# Activity:
Reproduce the whole listing, character for character.

━━━━━ Data supplied ━━━━━

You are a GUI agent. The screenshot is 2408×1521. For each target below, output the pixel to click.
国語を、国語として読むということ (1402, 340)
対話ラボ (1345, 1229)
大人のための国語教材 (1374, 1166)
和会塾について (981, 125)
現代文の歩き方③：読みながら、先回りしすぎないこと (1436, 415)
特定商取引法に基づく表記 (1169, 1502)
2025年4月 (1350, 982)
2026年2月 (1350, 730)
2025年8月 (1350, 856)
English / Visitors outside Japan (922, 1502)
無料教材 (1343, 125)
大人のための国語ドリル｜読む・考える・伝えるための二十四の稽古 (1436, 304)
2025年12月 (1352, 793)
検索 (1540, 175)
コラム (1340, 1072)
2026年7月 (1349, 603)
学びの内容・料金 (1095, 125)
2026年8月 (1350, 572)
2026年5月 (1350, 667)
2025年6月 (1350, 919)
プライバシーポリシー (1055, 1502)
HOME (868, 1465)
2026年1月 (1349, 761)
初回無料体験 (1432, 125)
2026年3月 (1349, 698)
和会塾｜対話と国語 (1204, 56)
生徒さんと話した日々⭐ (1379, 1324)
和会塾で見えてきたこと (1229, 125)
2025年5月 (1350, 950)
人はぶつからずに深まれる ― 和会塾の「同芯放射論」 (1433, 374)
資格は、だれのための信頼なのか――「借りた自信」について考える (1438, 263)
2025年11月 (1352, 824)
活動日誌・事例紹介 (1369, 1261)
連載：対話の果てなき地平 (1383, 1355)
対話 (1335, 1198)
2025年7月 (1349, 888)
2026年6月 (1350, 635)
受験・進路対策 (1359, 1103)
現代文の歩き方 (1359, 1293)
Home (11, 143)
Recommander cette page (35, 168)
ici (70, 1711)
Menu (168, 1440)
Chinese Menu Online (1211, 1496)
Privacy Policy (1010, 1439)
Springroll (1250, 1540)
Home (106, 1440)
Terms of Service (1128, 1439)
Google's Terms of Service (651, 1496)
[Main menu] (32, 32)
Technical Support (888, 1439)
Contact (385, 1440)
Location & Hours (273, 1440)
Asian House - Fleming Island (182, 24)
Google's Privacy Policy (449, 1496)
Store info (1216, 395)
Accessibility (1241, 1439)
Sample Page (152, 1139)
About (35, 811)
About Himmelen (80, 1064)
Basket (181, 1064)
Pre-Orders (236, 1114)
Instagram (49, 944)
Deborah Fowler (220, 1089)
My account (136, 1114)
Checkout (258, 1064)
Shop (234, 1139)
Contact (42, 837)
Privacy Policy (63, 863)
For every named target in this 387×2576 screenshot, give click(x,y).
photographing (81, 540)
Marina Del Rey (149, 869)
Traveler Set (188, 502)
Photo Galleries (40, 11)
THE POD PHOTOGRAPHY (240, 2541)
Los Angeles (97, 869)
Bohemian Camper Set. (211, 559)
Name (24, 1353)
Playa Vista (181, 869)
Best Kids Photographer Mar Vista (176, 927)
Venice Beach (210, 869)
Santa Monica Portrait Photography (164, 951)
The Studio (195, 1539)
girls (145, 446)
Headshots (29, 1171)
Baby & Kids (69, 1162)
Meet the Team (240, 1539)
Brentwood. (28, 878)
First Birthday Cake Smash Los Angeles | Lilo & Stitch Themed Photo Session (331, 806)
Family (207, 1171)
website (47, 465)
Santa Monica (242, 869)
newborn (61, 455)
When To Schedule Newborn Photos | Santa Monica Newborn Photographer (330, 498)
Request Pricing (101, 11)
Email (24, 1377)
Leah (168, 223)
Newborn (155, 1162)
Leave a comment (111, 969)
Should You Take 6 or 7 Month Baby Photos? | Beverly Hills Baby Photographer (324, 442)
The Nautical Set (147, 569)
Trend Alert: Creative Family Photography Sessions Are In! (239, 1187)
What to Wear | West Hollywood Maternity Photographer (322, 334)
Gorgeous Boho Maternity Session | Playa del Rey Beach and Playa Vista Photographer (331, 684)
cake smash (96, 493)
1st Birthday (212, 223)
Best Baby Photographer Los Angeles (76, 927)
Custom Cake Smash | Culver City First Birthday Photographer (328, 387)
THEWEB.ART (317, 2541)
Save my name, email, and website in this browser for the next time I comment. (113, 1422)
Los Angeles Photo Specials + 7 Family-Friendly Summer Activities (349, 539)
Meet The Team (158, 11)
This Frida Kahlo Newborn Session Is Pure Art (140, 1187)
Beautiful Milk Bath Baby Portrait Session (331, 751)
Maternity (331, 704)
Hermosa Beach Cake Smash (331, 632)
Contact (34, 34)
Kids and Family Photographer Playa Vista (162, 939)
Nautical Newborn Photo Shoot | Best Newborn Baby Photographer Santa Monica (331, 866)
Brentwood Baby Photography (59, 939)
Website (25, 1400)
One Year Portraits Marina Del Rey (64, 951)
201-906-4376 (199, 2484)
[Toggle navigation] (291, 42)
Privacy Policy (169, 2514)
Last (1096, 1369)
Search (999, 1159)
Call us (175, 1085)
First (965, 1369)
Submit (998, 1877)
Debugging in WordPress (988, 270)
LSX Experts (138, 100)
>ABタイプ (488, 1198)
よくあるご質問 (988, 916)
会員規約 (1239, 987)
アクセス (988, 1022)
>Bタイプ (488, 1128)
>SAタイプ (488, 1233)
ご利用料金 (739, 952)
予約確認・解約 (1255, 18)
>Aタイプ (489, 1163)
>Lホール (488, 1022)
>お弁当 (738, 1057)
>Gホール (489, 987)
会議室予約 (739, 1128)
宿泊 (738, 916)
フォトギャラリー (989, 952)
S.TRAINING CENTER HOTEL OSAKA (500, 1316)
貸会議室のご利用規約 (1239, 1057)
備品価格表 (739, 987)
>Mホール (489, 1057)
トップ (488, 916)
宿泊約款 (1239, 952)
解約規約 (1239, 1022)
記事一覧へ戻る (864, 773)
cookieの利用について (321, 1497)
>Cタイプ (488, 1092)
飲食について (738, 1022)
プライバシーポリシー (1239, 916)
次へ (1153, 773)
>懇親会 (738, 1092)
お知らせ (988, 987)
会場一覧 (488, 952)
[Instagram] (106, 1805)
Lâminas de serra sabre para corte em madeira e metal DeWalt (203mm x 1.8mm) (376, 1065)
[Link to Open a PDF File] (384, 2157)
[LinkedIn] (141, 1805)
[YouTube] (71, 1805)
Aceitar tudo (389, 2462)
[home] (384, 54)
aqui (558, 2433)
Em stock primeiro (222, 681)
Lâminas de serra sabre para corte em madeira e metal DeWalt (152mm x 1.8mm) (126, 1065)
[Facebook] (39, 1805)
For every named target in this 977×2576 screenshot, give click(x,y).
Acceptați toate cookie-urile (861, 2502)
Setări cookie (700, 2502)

━━━━━

# Solution:
You are a GUI agent. The screenshot is 2408×1521. For each target below, output the pixel to click.
国語を、国語として読むということ (1402, 340)
対話ラボ (1345, 1229)
大人のための国語教材 (1374, 1166)
和会塾について (981, 125)
現代文の歩き方③：読みながら、先回りしすぎないこと (1436, 415)
特定商取引法に基づく表記 (1169, 1502)
2025年4月 (1350, 982)
2026年2月 (1350, 730)
2025年8月 (1350, 856)
English / Visitors outside Japan (922, 1502)
無料教材 (1343, 125)
大人のための国語ドリル｜読む・考える・伝えるための二十四の稽古 (1436, 304)
2025年12月 (1352, 793)
検索 (1540, 175)
コラム (1340, 1072)
2026年7月 (1349, 603)
学びの内容・料金 (1095, 125)
2026年8月 (1350, 572)
2026年5月 (1350, 667)
2025年6月 (1350, 919)
プライバシーポリシー (1055, 1502)
HOME (868, 1465)
2026年1月 (1349, 761)
初回無料体験 (1432, 125)
2026年3月 (1349, 698)
和会塾｜対話と国語 (1204, 56)
生徒さんと話した日々⭐ (1379, 1324)
和会塾で見えてきたこと (1229, 125)
2025年5月 (1350, 950)
人はぶつからずに深まれる ― 和会塾の「同芯放射論」 (1433, 374)
資格は、だれのための信頼なのか――「借りた自信」について考える (1438, 263)
2025年11月 (1352, 824)
活動日誌・事例紹介 (1369, 1261)
連載：対話の果てなき地平 (1383, 1355)
対話 (1335, 1198)
2025年7月 (1349, 888)
2026年6月 (1350, 635)
受験・進路対策 (1359, 1103)
現代文の歩き方 (1359, 1293)
Home (11, 143)
Recommander cette page (35, 168)
ici (70, 1711)
Menu (168, 1440)
Chinese Menu Online (1211, 1496)
Privacy Policy (1010, 1439)
Springroll (1250, 1540)
Home (106, 1440)
Terms of Service (1128, 1439)
Google's Terms of Service (651, 1496)
[Main menu] (32, 32)
Technical Support (888, 1439)
Contact (385, 1440)
Location & Hours (273, 1440)
Asian House - Fleming Island (182, 24)
Google's Privacy Policy (449, 1496)
Store info (1216, 395)
Accessibility (1241, 1439)
Sample Page (152, 1139)
About (35, 811)
About Himmelen (80, 1064)
Basket (181, 1064)
Pre-Orders (236, 1114)
Instagram (49, 944)
Deborah Fowler (220, 1089)
My account (136, 1114)
Checkout (258, 1064)
Shop (234, 1139)
Contact (42, 837)
Privacy Policy (63, 863)
For every named target in this 387×2576 screenshot, give click(x,y).
photographing (81, 540)
Marina Del Rey (149, 869)
Traveler Set (188, 502)
Photo Galleries (40, 11)
THE POD PHOTOGRAPHY (240, 2541)
Los Angeles (97, 869)
Bohemian Camper Set. (211, 559)
Name (24, 1353)
Playa Vista (181, 869)
Best Kids Photographer Mar Vista (176, 927)
Venice Beach (210, 869)
Santa Monica Portrait Photography (164, 951)
The Studio (195, 1539)
girls (145, 446)
Headshots (29, 1171)
Baby & Kids (69, 1162)
Meet the Team (240, 1539)
Brentwood. (28, 878)
First Birthday Cake Smash Los Angeles | Lilo & Stitch Themed Photo Session (331, 806)
Family (207, 1171)
website (47, 465)
Santa Monica (242, 869)
newborn (61, 455)
When To Schedule Newborn Photos | Santa Monica Newborn Photographer (330, 498)
Request Pricing (101, 11)
Email (24, 1377)
Leah (168, 223)
Newborn (155, 1162)
Leave a comment (111, 969)
Should You Take 6 or 7 Month Baby Photos? | Beverly Hills Baby Photographer (324, 442)
The Nautical Set (147, 569)
Trend Alert: Creative Family Photography Sessions Are In! (239, 1187)
What to Wear | West Hollywood Maternity Photographer (322, 334)
Gorgeous Boho Maternity Session | Playa del Rey Beach and Playa Vista Photographer (331, 684)
cake smash (96, 493)
1st Birthday (212, 223)
Best Baby Photographer Los Angeles (76, 927)
Custom Cake Smash | Culver City First Birthday Photographer (328, 387)
THEWEB.ART (317, 2541)
Save my name, email, and website in this browser for the next time I comment. (113, 1422)
Los Angeles Photo Specials + 7 Family-Friendly Summer Activities (349, 539)
Meet The Team (158, 11)
This Frida Kahlo Newborn Session Is Pure Art (140, 1187)
Beautiful Milk Bath Baby Portrait Session (331, 751)
Maternity (331, 704)
Hermosa Beach Cake Smash (331, 632)
Contact (34, 34)
Kids and Family Photographer Playa Vista (162, 939)
Nautical Newborn Photo Shoot | Best Newborn Baby Photographer Santa Monica (331, 866)
Brentwood Baby Photography (59, 939)
Website (25, 1400)
One Year Portraits Marina Del Rey (64, 951)
201-906-4376 (199, 2484)
[Toggle navigation] (291, 42)
Privacy Policy (169, 2514)
Last (1096, 1369)
Search (999, 1159)
Call us (175, 1085)
First (965, 1369)
Submit (998, 1877)
Debugging in WordPress (988, 270)
LSX Experts (138, 100)
>ABタイプ (488, 1198)
よくあるご質問 (988, 916)
会員規約 (1239, 987)
アクセス (988, 1022)
>Bタイプ (488, 1128)
>SAタイプ (488, 1233)
ご利用料金 (739, 952)
予約確認・解約 (1255, 18)
>Aタイプ (489, 1163)
>Lホール (488, 1022)
>お弁当 (738, 1057)
>Gホール (489, 987)
会議室予約 (739, 1128)
宿泊 (738, 916)
フォトギャラリー (989, 952)
S.TRAINING CENTER HOTEL OSAKA (500, 1316)
貸会議室のご利用規約 (1239, 1057)
備品価格表 (739, 987)
>Mホール (489, 1057)
トップ (488, 916)
宿泊約款 (1239, 952)
解約規約 (1239, 1022)
記事一覧へ戻る (864, 773)
cookieの利用について (321, 1497)
>Cタイプ (488, 1092)
飲食について (738, 1022)
プライバシーポリシー (1239, 916)
次へ (1153, 773)
>懇親会 (738, 1092)
お知らせ (988, 987)
会場一覧 (488, 952)
[Instagram] (106, 1805)
Lâminas de serra sabre para corte em madeira e metal DeWalt (203mm x 1.8mm) (376, 1065)
[Link to Open a PDF File] (384, 2157)
[LinkedIn] (141, 1805)
[YouTube] (71, 1805)
Aceitar tudo (389, 2462)
[home] (384, 54)
aqui (558, 2433)
Em stock primeiro (222, 681)
Lâminas de serra sabre para corte em madeira e metal DeWalt (152mm x 1.8mm) (126, 1065)
[Facebook] (39, 1805)
For every named target in this 977×2576 screenshot, give click(x,y).
Acceptați toate cookie-urile (861, 2502)
Setări cookie (700, 2502)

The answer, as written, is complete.